Verify both required resources are in the policy:
- macOS / Linux
- Windows (PowerShell)
aws iam get-role-policy \
--role-name AutohealReadOnlyRole \
--policy-name AutohealPrivateAccessPolicy \
--query 'PolicyDocument.Statement[?Sid==`SSMTunnel`].Resource' \
--output table
aws iam get-role-policy `
--role-name AutohealReadOnlyRole `
--policy-name AutohealPrivateAccessPolicy `
--query 'PolicyDocument.Statement[?Sid==`SSMTunnel`].Resource' `
--output table
The output must include both:
arn:aws:ec2:REGION:ACCOUNT:instance/INSTANCE_IDarn:aws:ssm:*:*:document/AWS-StartPortForwardingSessionToRemoteHost
ssm:StartSession on the instance ARN alone is not sufficient for port-forwarding — AWS requires explicit permission on the SSM document as well.
If the instance ID in the policy doesn't match the bastion, re-run the Step 6 command with the correct BASTION_INSTANCE_ID.
Security Notes
- No inbound firewall rules needed: The bastion has zero inbound rules.
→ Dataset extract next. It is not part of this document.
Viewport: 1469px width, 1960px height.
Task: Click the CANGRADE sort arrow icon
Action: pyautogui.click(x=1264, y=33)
All connectivity is outbound-only, initiated by the SSM agent.
- No SSH, no public IP: The bastion does not expose SSH. It has no public IP address.
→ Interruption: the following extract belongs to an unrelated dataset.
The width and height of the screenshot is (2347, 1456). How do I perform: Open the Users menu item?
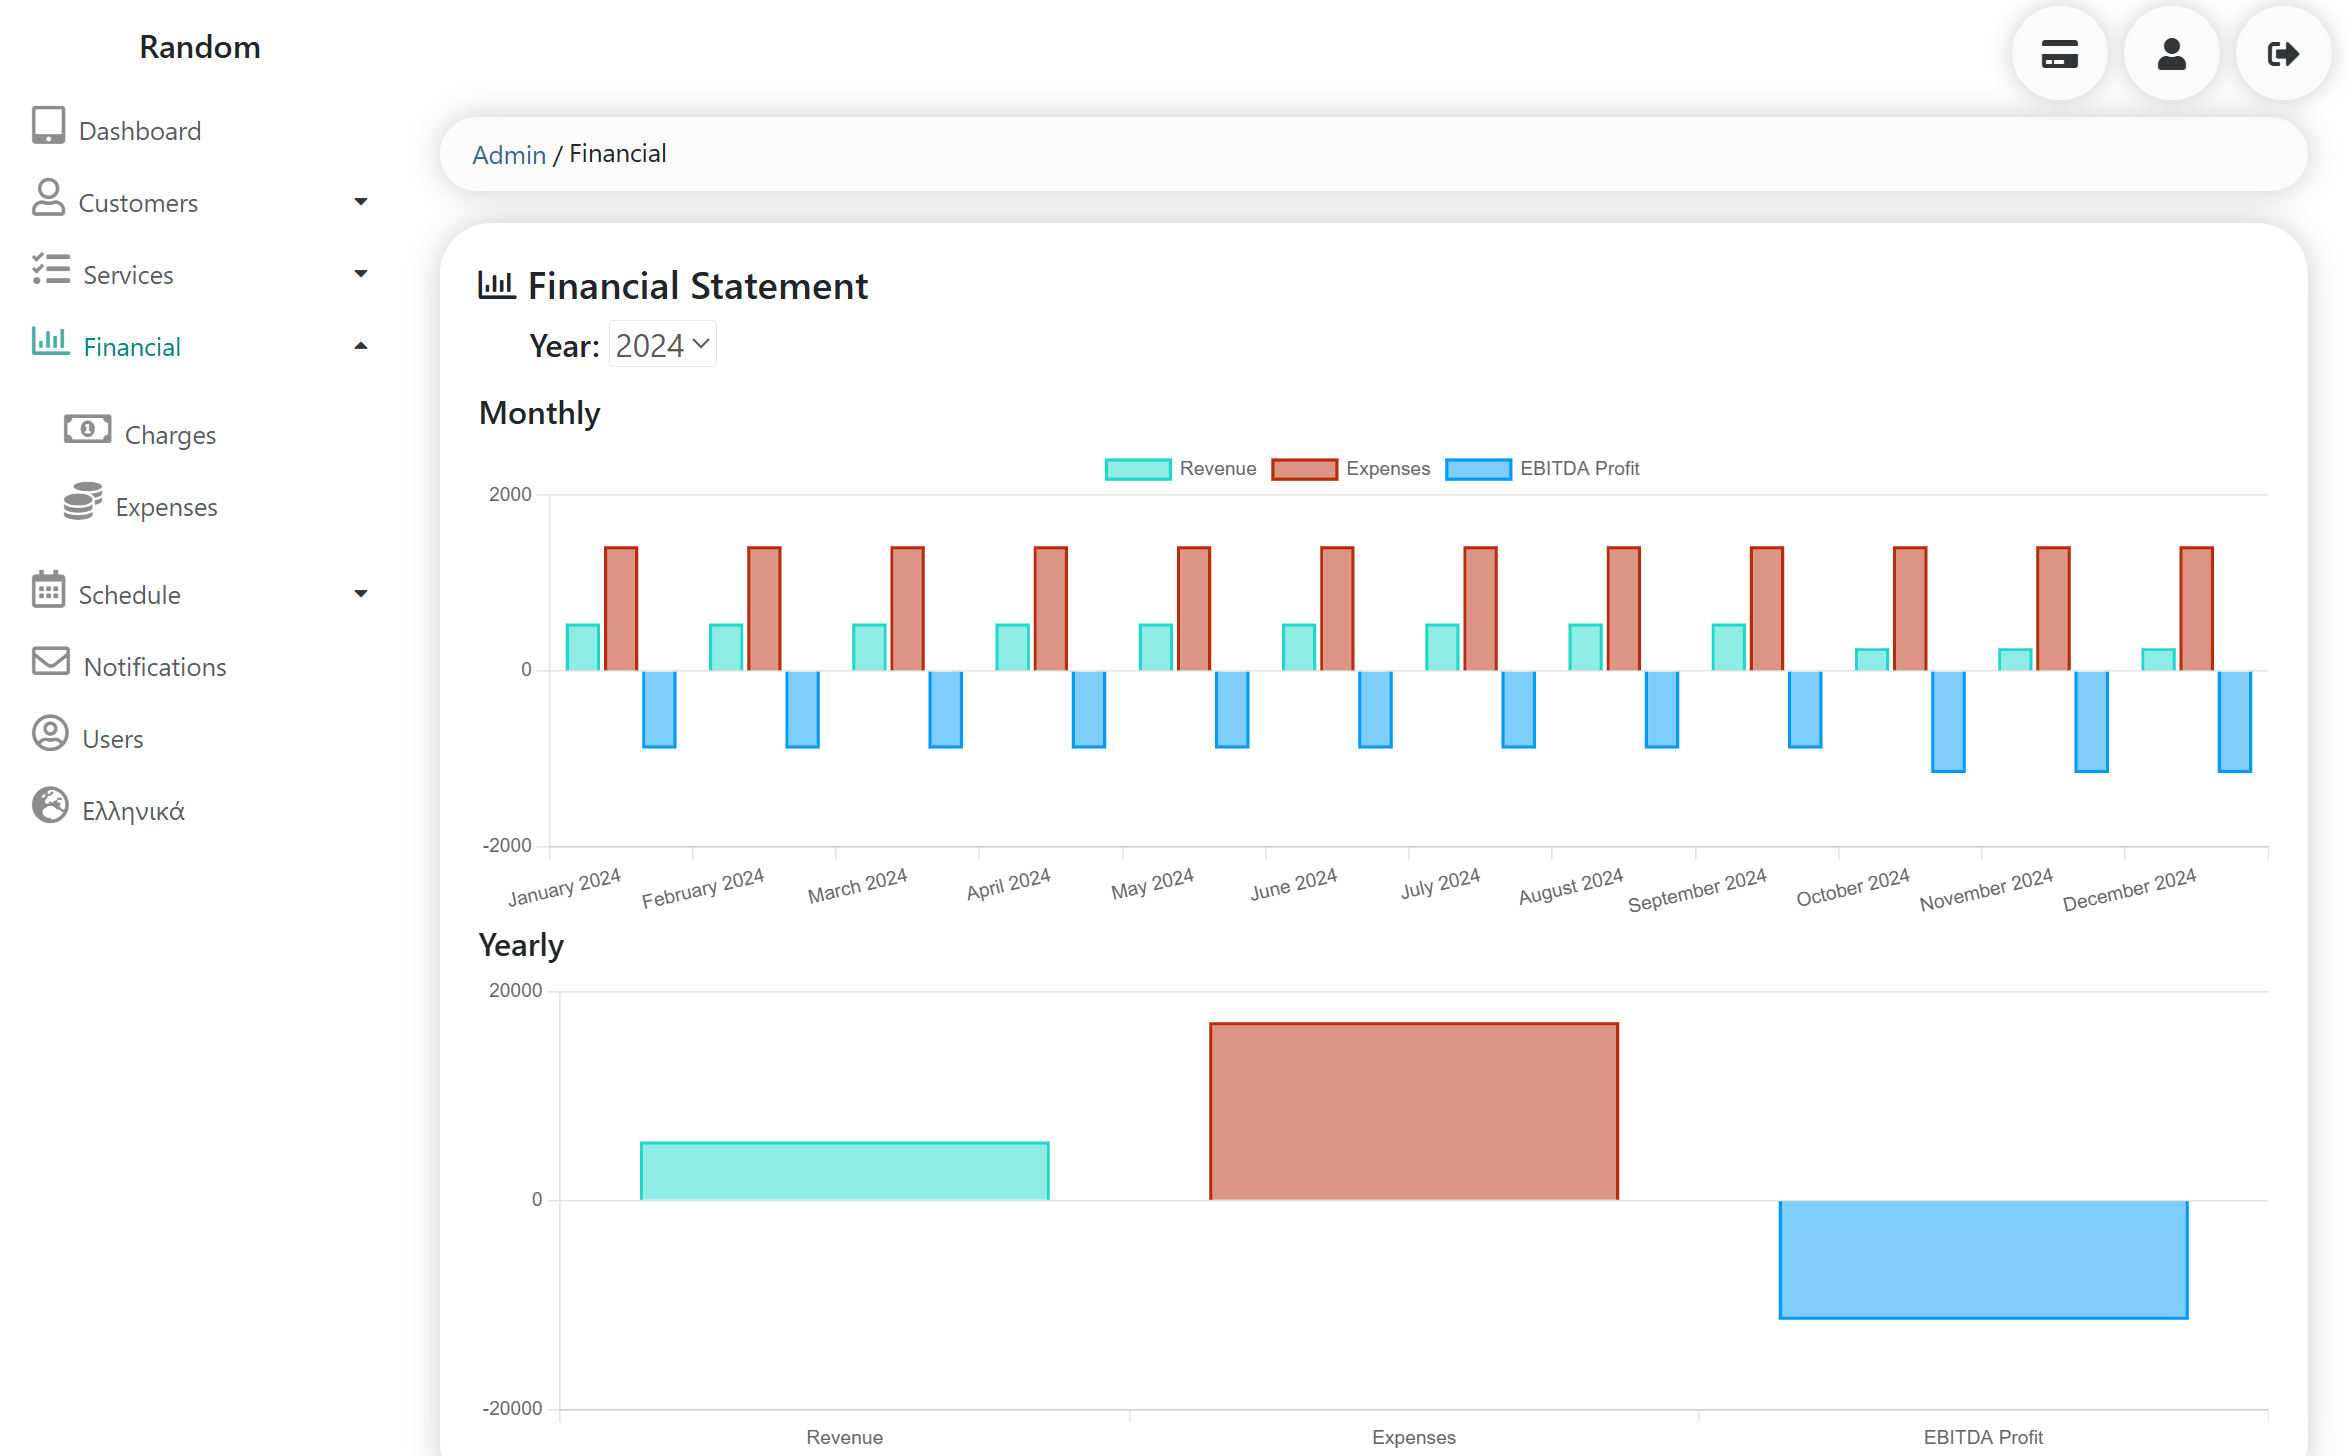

- Temporary credentials only: The Autoheal OIDC role issues short-lived credentials (typically 1 hour) via STS. No long-lived keys are stored anywhere.
- Least privilege: The
ssm:StartSessionresource is scoped to the specific bastion instance ARN. The EKS access entry usesAmazonEKSViewPolicy(read-only), notsystem:masters. - Audit trail: Every SSM session and kubectl API call appears in AWS CloudTrail under the Autoheal role identity.